STAR Media Group Bhd is looking to raise funds to expand dimsum — its OTT (over the top) content business — and has hired advisers to help source for potential investors, according to several sources.
“The group has hired two regional advisors that have offices in Malaysia and the region to help them do investor matching for the potential fund-raising to drive expansion in dimsum. There has been interest from foreign investors but it is still in talks for now. Nothing has been inked yet,” says a source familiar with the talks.

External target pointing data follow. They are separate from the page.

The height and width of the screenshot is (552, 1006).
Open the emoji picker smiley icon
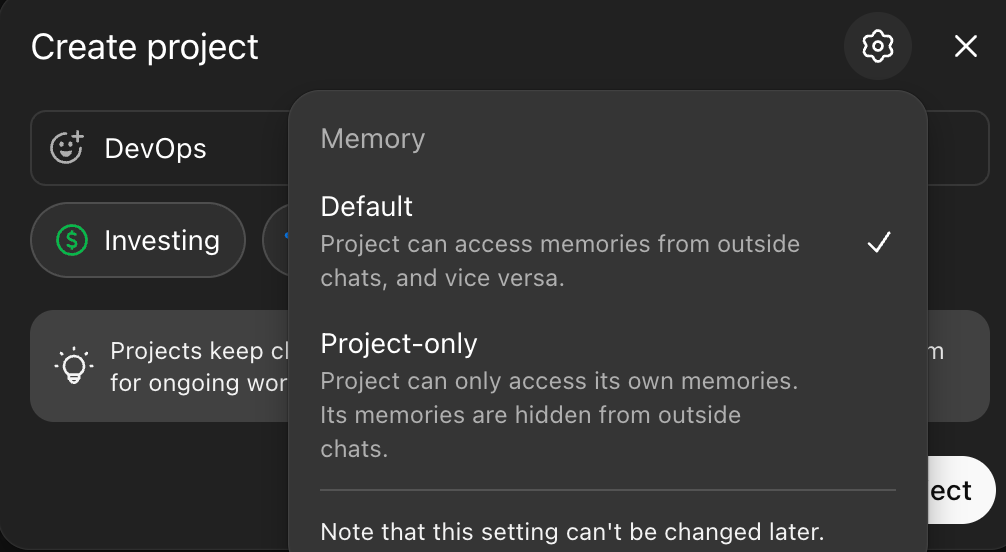coord(68,149)
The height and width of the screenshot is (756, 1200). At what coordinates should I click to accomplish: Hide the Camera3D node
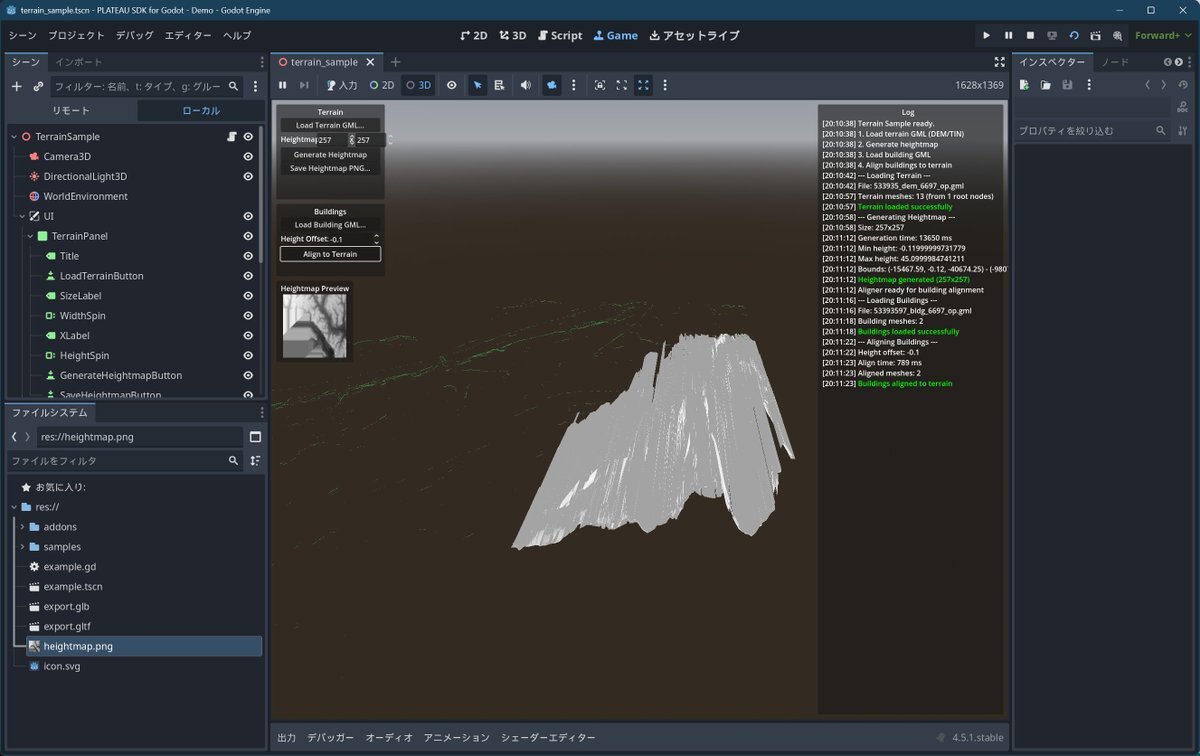tap(248, 156)
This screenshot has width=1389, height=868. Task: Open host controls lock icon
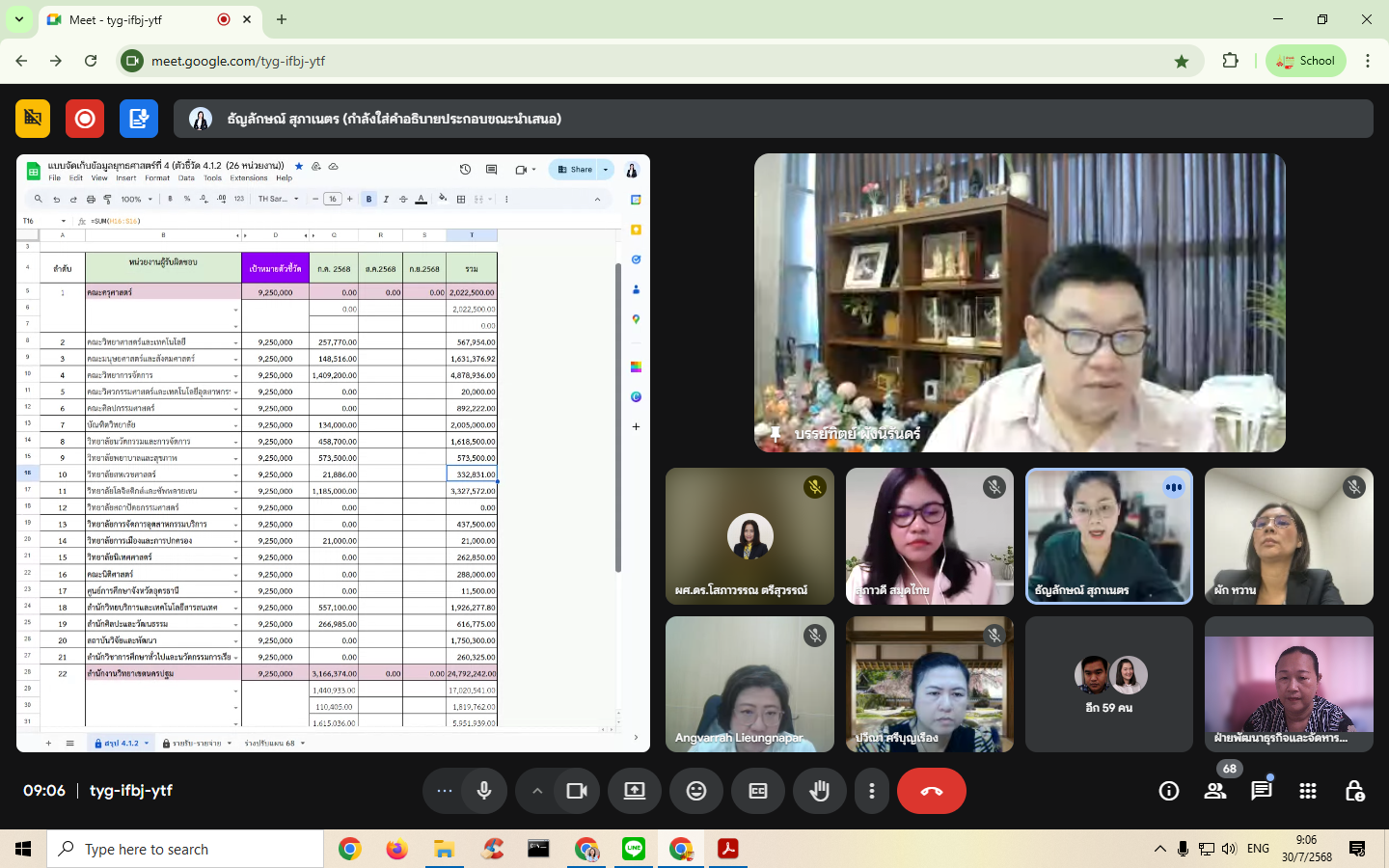pyautogui.click(x=1354, y=791)
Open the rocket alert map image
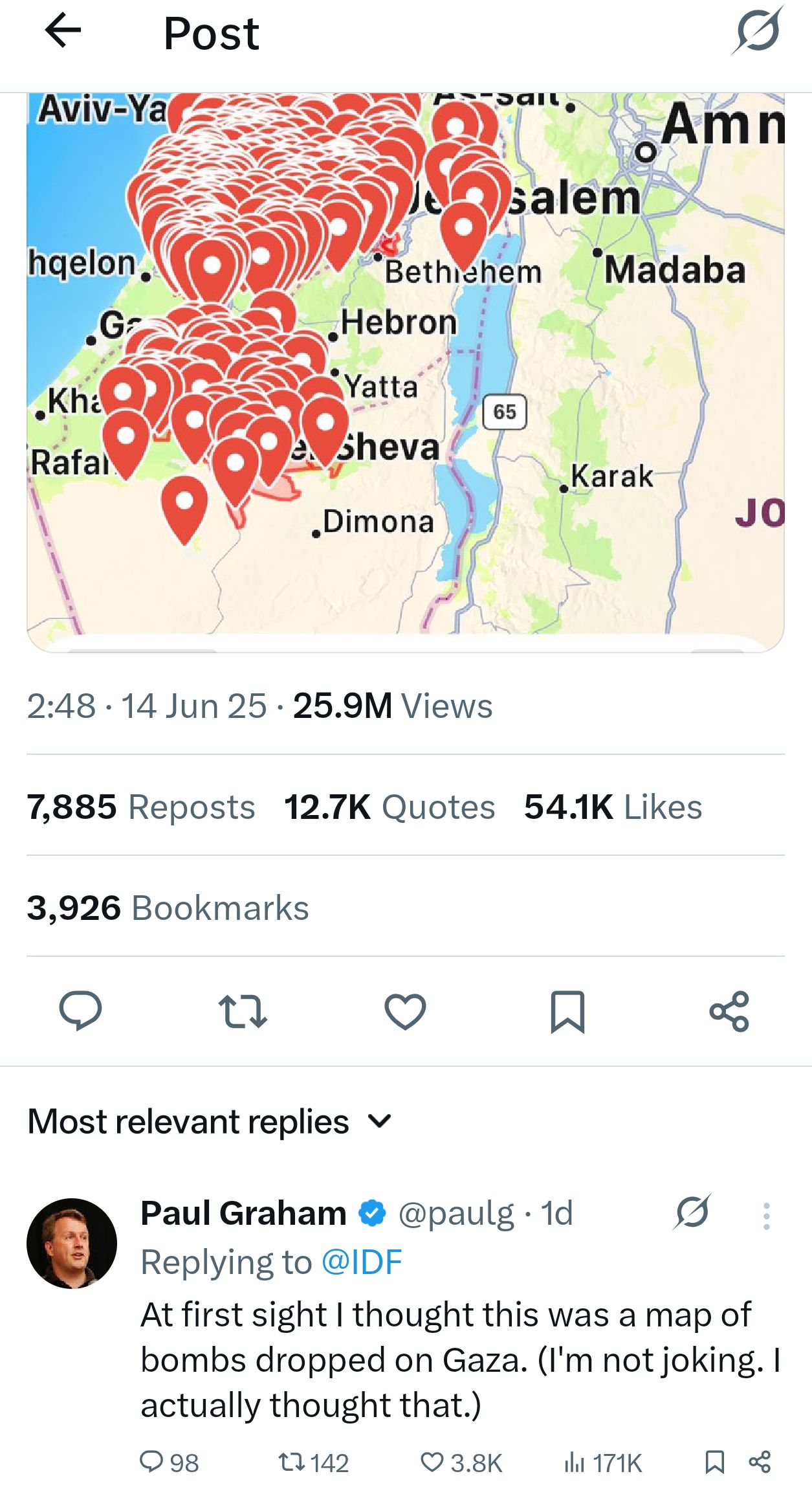The width and height of the screenshot is (812, 1498). 406,369
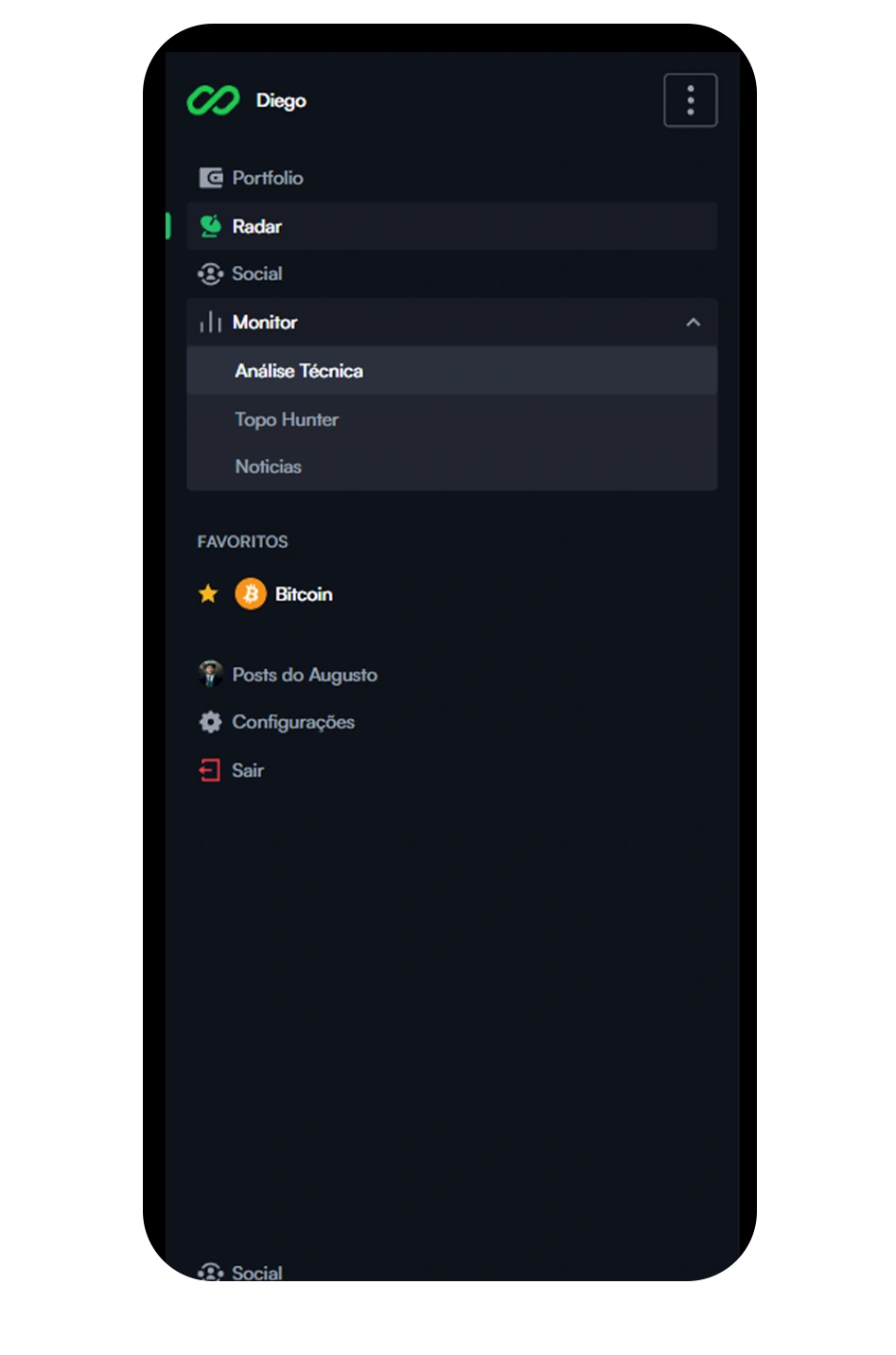Click the Social people icon
The height and width of the screenshot is (1355, 896).
click(210, 273)
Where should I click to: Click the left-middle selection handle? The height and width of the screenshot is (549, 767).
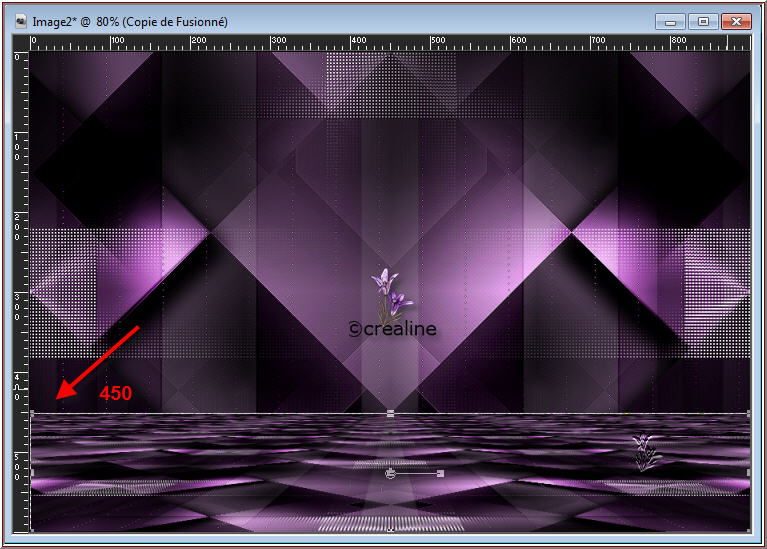coord(33,471)
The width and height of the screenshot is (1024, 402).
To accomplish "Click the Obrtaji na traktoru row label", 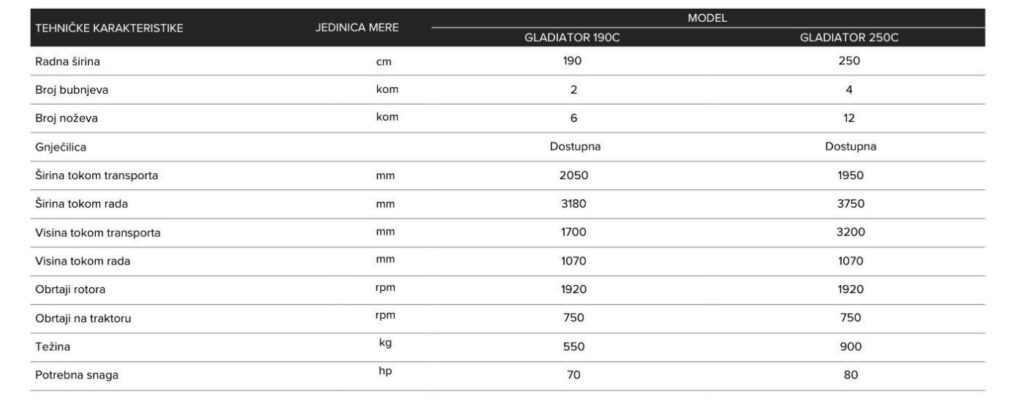I will [x=84, y=318].
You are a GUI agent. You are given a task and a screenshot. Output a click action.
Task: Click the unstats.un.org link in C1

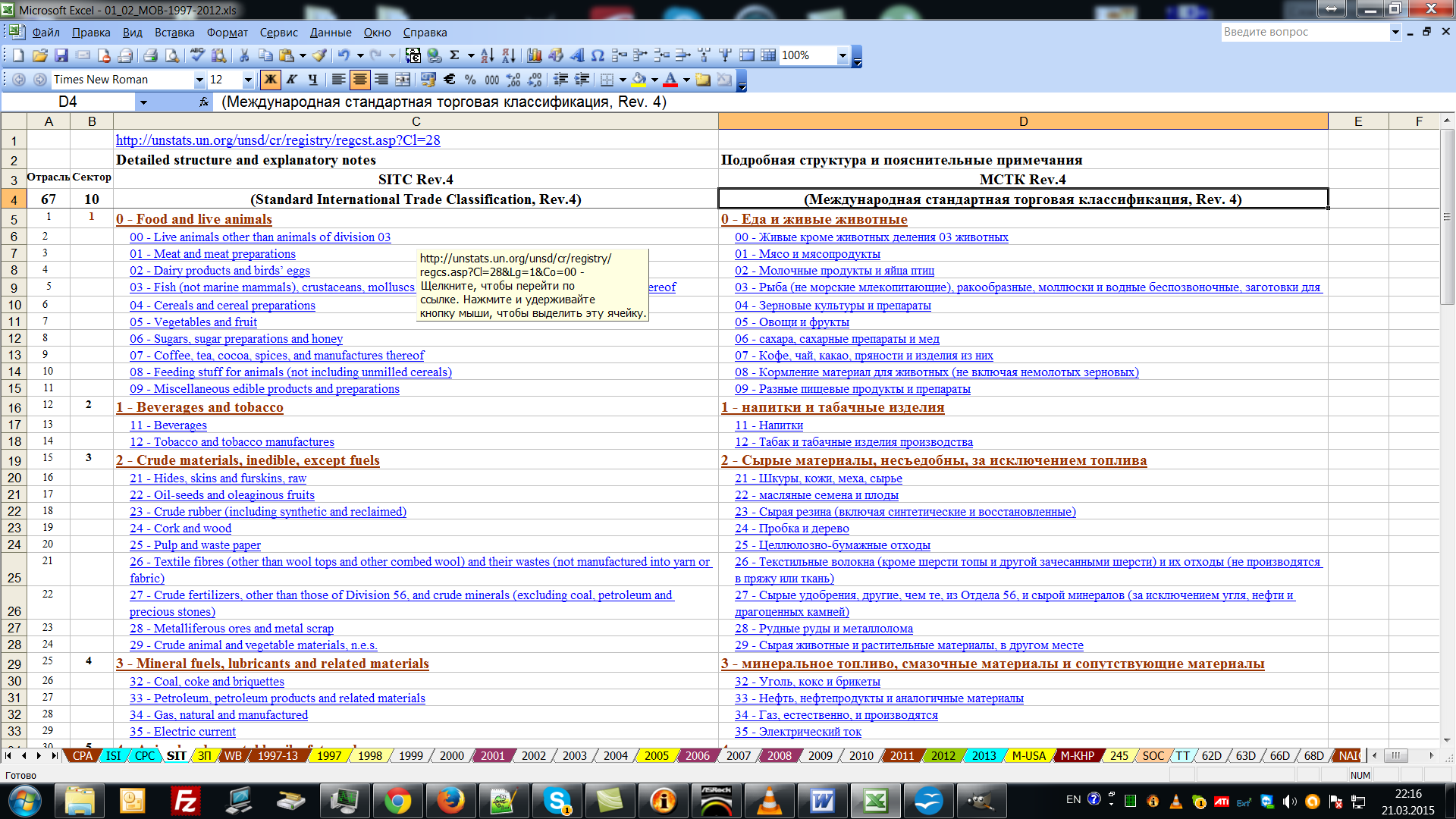click(x=278, y=140)
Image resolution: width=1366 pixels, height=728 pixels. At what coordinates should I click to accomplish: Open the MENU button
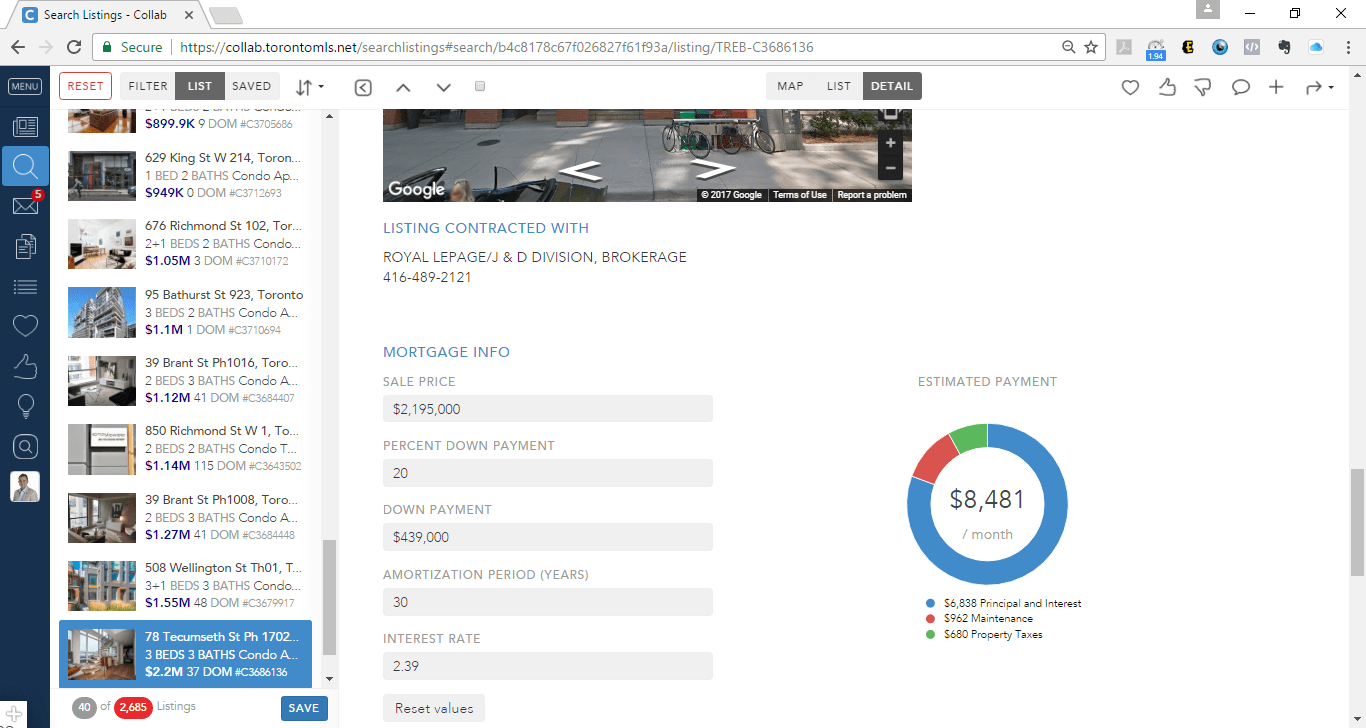25,86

“There is equity available for sale and it depends on the amount of investments potential investors want to put in. The funds raised for future expansion could result in the issuance of new shares and might thus dilute Star Media’s 100% equity interest,” the source adds.
The media group would like to continue to have a substantial stake in dimsum if possible, according to two sources. It did not respond to questions from The Edge on this matter.
The media group launched dimsum — the country’s first homegrown OTT service providing exclusively Asian content — on Nov 8, 2016, in a move to diversify and sustain growth.
It has been 2½ years now and it is understood the OTT player has yet to turn in a profit.
“It’s about building the base first — that is what OTTs need to do. Perhaps Star Media is looking for new investments to help dimsum expand as it has plans to go beyond the markets it is currently in now — Malaysia, Singapore and Brunei,” says an industry source. It has grown its base to nearly one million currently, the source adds.
According to a media analyst, for OTT services, “players need good content and strong data analytics — those are the two key things. When it comes to content, some people may not realise it, but local content is important”.
“Building a wide base is important to OTTs but eventually, they will need to look at sustainability because if the business isn’t sustainable, how long can it continue to bleed?”
dimsum started off charging a fee of RM15 (including GST) a month per account in 2016 but it is now RM13.90 before service tax. It is a very competitive market, with consumers having several OTT platforms to choose from. However, content from global standalone players such as Netflix and iflix is mainly in English.
Netflix’s fees start at RM33 for a basic package for one screen, RM42 for two screens and RM51 for its premium package that covers four screens. The fees have remained unchanged since end-2016. iflix charges a flat RM10 monthly rate.
Media Prima Bhd operates a subscription-free OTT service provider — tonton — that boasts a large library of local Malay and Chinese content. The media company also broadcasts local live channels, including 8TV, TV3, ntv7 and TV9.
Astro Holdings Bhd, meanwhile, offers Astro Go and NJOI Now, similar to OTT, which allows users to watch programmes on devices.
Astro provides a range of packages, starting at RM55 a month for its vernacular entertainment packs. NJOI is a subscription-free satellite service where customers pay a one-off fee of RM405 that includes installation of the satellite dish and decoder to enjoy 29 TV channels and 20 radio channels.
Like most media companies, Star Media’s earnings have taken a beating of late.
For FY2018, the group’s net profit fell 93% year on year to RM5.2 million due to the poor performance of its digital and print segments.
The group notes in its FY2018 annual report that the digital and print segments were also impacted by losses from dimsum and mutual separation scheme (MSS) expenses. In spite of the fall in revenue, profit before tax for the print and digital segments rose from RM26.54 million in FY2017 to RM27.49 million when exceptional expenses incurred for MSS and early retirement option (ERO) schemes are excluded.
While dimsum is said to be “showing positive progress”, the group admits in its annual report that the venture was loss-making in FY2018.
The results for Star Media’s first quarter ended March 31 shows net profit falling 68% to RM3.6 million from RM11.4 million a year ago on lower revenue.